I personally always use limma for any DE testing. Pseudobulk is almost always better than single-cell level, but the experimental design must enable it -- most studies do not care about biological replication unfurtunately. When using limma, you can relatively easily do the one-versus-average testing like
A - (B+C+D)/3
to get the genes that are overexpressed in A versus the average of the rest, but group-aware, unlike what Seurat does.In a nutshell, I would prefer geometric mean-based logFCs if you have to choose between your two options, but actually rather use limma to get them properly moderated, and with confidence intervals. Limma also allows testing against fold changes, with its
treat
function, so you can protect against genes with tiny effect size but statistical significance. Unfortunately both Seurat and Presto do not (to my knowledge) support this. Post-hoc filtering of logFCs is not good, because oftentimes there is evidence that the logFC between groups is not 0 (the default test), but there is little evidence that it is e.g.> 1.1
because of all the noise. Such testing in my hands protects against a lot of spurious DEGs. Also essential: Proper prefiltering, see e.g. work from Soneson et al on single-cell DE testing, Nature Methods from a few years ago. End of my rant, thank you. Don't drag this to an answer, it's just a "I had no coffee" rant.To play the devil advocate, Seurat function names are
FindMarkers
orFindAllMarkers
which characterize most representative marker genes of a given cluster versus another cluster or against all other clusters. However, the logFC is highly biais in their calculation and should be seen more as a confidence score rather than a strict logFC, and the documentation should mention that clearly.I usually use Seurat function to find marker genes and plot their expression on UMAP but for DEG a better way to go is pseudobulk and common RNA-seq DE tools like limma/DESeq2/EdgeR...

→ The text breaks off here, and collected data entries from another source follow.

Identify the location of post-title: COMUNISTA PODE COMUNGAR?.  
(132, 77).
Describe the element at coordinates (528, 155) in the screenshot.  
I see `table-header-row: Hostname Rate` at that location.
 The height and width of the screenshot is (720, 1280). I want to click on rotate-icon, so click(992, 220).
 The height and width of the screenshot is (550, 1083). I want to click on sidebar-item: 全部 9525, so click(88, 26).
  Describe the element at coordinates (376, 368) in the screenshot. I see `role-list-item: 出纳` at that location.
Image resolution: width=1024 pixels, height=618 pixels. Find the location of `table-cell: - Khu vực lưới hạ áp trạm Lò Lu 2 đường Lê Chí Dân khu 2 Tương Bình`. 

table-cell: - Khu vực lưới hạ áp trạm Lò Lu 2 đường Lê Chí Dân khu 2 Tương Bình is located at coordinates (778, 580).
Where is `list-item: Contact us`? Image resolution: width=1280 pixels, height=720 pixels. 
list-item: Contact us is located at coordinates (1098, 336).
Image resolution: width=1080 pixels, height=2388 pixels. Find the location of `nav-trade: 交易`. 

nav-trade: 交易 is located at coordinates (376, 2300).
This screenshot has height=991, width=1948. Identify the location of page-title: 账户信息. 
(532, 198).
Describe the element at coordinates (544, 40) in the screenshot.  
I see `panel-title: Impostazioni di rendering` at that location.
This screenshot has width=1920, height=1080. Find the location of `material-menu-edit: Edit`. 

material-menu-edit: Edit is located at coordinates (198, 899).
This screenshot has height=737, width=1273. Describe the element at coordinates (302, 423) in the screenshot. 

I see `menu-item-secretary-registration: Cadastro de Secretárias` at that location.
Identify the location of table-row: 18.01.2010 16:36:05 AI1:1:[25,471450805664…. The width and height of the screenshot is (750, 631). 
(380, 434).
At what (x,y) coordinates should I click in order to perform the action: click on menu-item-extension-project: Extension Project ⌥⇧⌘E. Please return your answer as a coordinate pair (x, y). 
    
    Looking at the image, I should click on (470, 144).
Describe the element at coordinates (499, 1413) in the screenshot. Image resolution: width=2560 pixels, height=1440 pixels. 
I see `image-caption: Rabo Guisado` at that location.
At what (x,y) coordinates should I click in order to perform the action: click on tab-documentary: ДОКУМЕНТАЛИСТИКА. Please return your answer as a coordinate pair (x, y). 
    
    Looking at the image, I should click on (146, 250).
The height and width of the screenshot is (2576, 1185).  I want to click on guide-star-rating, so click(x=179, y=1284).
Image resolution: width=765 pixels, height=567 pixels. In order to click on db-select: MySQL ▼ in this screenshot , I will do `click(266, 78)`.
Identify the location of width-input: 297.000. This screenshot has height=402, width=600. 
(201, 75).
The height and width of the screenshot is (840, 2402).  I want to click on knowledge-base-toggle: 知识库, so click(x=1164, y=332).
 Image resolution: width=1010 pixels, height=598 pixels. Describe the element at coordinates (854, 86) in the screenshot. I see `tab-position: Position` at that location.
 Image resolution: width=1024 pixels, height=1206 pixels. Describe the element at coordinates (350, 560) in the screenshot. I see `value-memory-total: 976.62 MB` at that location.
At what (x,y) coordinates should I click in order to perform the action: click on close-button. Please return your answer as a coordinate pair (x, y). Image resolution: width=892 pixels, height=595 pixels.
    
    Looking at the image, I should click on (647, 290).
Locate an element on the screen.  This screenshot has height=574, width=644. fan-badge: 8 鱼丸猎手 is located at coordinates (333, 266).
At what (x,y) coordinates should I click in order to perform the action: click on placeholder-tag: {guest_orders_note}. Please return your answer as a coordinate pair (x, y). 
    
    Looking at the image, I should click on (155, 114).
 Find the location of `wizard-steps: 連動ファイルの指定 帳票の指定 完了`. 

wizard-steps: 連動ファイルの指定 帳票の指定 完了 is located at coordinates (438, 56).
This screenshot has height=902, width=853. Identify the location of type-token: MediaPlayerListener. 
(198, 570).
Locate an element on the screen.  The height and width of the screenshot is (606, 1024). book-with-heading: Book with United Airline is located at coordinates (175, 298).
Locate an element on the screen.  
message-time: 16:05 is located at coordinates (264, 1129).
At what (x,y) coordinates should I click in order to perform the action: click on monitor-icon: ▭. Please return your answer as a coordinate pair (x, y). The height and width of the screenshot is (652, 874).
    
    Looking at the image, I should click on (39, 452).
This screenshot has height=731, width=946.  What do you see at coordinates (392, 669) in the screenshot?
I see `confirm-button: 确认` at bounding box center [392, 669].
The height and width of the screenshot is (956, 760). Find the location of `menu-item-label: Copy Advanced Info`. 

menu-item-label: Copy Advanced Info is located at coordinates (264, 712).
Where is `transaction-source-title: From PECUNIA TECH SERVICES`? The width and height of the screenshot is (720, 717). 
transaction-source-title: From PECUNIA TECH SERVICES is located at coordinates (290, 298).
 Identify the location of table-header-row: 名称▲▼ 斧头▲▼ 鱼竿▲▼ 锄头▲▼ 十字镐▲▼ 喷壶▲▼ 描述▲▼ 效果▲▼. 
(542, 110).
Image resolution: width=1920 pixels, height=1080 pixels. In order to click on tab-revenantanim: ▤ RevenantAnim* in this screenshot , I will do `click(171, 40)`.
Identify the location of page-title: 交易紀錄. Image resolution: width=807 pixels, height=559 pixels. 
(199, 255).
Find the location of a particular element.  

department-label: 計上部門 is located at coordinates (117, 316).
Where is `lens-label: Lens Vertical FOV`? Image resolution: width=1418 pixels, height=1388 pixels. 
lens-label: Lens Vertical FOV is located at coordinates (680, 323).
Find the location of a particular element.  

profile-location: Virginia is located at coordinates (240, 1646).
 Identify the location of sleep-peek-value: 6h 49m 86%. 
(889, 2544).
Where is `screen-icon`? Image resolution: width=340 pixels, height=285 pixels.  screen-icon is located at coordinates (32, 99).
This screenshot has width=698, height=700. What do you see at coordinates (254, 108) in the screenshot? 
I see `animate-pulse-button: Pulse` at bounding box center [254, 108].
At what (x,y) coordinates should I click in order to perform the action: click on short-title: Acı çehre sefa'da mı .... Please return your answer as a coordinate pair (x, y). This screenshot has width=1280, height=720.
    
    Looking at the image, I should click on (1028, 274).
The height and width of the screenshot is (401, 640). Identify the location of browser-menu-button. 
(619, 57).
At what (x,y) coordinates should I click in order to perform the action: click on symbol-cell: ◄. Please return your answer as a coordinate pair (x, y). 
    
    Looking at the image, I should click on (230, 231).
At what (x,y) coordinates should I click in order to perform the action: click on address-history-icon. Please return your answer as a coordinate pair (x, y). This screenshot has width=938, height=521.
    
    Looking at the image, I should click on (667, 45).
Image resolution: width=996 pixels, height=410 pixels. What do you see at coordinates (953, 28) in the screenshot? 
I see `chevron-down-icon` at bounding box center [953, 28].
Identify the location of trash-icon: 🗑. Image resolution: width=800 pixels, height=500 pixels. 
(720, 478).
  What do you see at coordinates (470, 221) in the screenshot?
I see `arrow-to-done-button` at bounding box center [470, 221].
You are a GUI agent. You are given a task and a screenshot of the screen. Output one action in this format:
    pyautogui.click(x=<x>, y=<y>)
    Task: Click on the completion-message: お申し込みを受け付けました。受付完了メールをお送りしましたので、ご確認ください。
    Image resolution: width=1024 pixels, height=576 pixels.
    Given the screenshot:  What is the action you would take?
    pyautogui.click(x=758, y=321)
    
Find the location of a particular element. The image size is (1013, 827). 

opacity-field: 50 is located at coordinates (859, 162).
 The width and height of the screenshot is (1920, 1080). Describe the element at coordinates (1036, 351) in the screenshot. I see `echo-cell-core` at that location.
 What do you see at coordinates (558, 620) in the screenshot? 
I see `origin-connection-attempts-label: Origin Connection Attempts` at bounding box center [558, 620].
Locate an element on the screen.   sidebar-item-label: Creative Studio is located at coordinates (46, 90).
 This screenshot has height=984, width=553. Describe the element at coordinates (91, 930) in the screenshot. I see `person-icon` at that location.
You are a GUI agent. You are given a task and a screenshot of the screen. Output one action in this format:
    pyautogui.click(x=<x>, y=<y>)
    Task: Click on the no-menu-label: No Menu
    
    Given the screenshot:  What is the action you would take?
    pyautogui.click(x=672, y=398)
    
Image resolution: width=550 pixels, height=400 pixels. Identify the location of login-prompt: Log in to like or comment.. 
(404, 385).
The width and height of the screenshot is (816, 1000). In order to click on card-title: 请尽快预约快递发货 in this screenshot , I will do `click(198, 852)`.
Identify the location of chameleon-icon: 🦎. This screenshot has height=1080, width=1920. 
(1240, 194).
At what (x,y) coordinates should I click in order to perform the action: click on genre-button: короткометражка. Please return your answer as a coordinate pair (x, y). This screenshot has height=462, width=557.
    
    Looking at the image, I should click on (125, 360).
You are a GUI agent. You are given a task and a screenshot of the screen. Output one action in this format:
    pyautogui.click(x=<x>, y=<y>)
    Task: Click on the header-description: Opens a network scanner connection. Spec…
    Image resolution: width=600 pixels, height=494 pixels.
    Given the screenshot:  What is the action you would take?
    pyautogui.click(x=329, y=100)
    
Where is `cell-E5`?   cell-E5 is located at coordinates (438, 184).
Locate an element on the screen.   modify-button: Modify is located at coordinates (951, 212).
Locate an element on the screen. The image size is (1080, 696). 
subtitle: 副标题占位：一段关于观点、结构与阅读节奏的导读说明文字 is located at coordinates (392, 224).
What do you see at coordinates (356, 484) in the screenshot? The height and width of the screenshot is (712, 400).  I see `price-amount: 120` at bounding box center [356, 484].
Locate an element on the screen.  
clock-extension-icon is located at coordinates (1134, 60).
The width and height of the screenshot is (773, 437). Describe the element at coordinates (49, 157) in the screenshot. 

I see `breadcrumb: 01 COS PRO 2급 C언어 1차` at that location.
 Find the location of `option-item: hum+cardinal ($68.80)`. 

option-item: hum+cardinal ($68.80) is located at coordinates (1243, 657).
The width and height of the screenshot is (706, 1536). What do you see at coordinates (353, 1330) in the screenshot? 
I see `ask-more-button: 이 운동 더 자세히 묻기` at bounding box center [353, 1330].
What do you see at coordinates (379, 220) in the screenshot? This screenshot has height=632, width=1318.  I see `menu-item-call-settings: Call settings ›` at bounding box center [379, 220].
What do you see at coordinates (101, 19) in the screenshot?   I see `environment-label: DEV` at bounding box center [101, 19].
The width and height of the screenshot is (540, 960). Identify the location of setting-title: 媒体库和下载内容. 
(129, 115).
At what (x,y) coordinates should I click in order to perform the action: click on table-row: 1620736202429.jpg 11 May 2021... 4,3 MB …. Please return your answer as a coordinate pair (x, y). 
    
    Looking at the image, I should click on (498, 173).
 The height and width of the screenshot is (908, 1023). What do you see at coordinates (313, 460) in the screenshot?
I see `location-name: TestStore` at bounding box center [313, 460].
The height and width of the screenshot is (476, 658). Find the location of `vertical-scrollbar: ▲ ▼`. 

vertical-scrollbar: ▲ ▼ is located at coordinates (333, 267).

I would exactly not see it as a confidence score as they do not provide variance or confidence intervals. The value can be gigantically large, but this does not increase confidence if driven by variance and noise.
In the last version of Seurat, presto is used by default (if found in the environment) for logFC calculation like in FindMarkers()
https://satijalab.org/seurat/articles/pbmc3k_tutorial.html
Seurat's default behavior for
Find(All)Markers
is indeed to use presto whenever available, as you suggest. However it only uses presto to calculate the p-value (and even then it adjusts it using Bonferroni correction, unlike the Benjamini-Hochberg correction in presto itself): https://github.com/satijalab/seurat/blob/e44cb2ce21aff3cbd94c2ddf24f9a1db6745e121/R/differential_expression.R#L2502C3-L2502C64The
logFC
, in the meantime, is calculated independently by Seurat itself: https://github.com/satijalab/seurat/blob/e44cb2ce21aff3cbd94c2ddf24f9a1db6745e121/R/differential_expression.R#L787C3-L797C4So they want to stick with their own way of calculating logFC I guess.
I have already opened an "issue" (more a discussion) on the use of the pseudocounts that was disturbing the logFC results. They advocate that it was to reduce the number of DE genes with low expression value.